* **What the exercise asks**:
Make an exact copy of the lines below.

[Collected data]
◇ ◇ ◇ ◇

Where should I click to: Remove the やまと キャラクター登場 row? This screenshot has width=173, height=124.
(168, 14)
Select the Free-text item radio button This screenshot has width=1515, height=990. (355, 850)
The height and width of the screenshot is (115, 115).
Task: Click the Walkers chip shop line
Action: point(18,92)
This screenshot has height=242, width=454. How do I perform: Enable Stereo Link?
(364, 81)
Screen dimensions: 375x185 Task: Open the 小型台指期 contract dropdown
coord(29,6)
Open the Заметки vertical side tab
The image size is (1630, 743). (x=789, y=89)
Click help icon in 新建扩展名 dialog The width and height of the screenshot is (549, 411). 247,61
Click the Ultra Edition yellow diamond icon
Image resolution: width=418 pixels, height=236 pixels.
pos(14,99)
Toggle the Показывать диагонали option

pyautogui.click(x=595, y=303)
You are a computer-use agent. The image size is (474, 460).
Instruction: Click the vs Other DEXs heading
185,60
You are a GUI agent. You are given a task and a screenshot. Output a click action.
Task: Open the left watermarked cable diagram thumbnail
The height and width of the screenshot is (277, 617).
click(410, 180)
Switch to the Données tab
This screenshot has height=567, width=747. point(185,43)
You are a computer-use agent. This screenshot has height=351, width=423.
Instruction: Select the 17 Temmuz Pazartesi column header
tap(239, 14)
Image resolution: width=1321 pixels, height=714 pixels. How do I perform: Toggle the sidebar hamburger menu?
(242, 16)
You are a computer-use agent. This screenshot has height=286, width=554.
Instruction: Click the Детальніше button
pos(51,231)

◇ ◇ ◇ ◇

* **Output for this task**:
Where should I click to: Remove the やまと キャラクター登場 row? This screenshot has width=173, height=124.
(168, 14)
Select the Free-text item radio button This screenshot has width=1515, height=990. (355, 850)
The height and width of the screenshot is (115, 115).
Task: Click the Walkers chip shop line
Action: point(18,92)
This screenshot has height=242, width=454. How do I perform: Enable Stereo Link?
(364, 81)
Screen dimensions: 375x185 Task: Open the 小型台指期 contract dropdown
coord(29,6)
Open the Заметки vertical side tab
The image size is (1630, 743). (x=789, y=89)
Click help icon in 新建扩展名 dialog The width and height of the screenshot is (549, 411). 247,61
Click the Ultra Edition yellow diamond icon
Image resolution: width=418 pixels, height=236 pixels.
pos(14,99)
Toggle the Показывать диагонали option

pyautogui.click(x=595, y=303)
You are a computer-use agent. The image size is (474, 460).
Instruction: Click the vs Other DEXs heading
185,60
You are a GUI agent. You are given a task and a screenshot. Output a click action.
Task: Open the left watermarked cable diagram thumbnail
The height and width of the screenshot is (277, 617).
click(410, 180)
Switch to the Données tab
This screenshot has height=567, width=747. point(185,43)
You are a computer-use agent. This screenshot has height=351, width=423.
Instruction: Select the 17 Temmuz Pazartesi column header
tap(239, 14)
Image resolution: width=1321 pixels, height=714 pixels. How do I perform: Toggle the sidebar hamburger menu?
(242, 16)
You are a computer-use agent. This screenshot has height=286, width=554.
Instruction: Click the Детальніше button
pos(51,231)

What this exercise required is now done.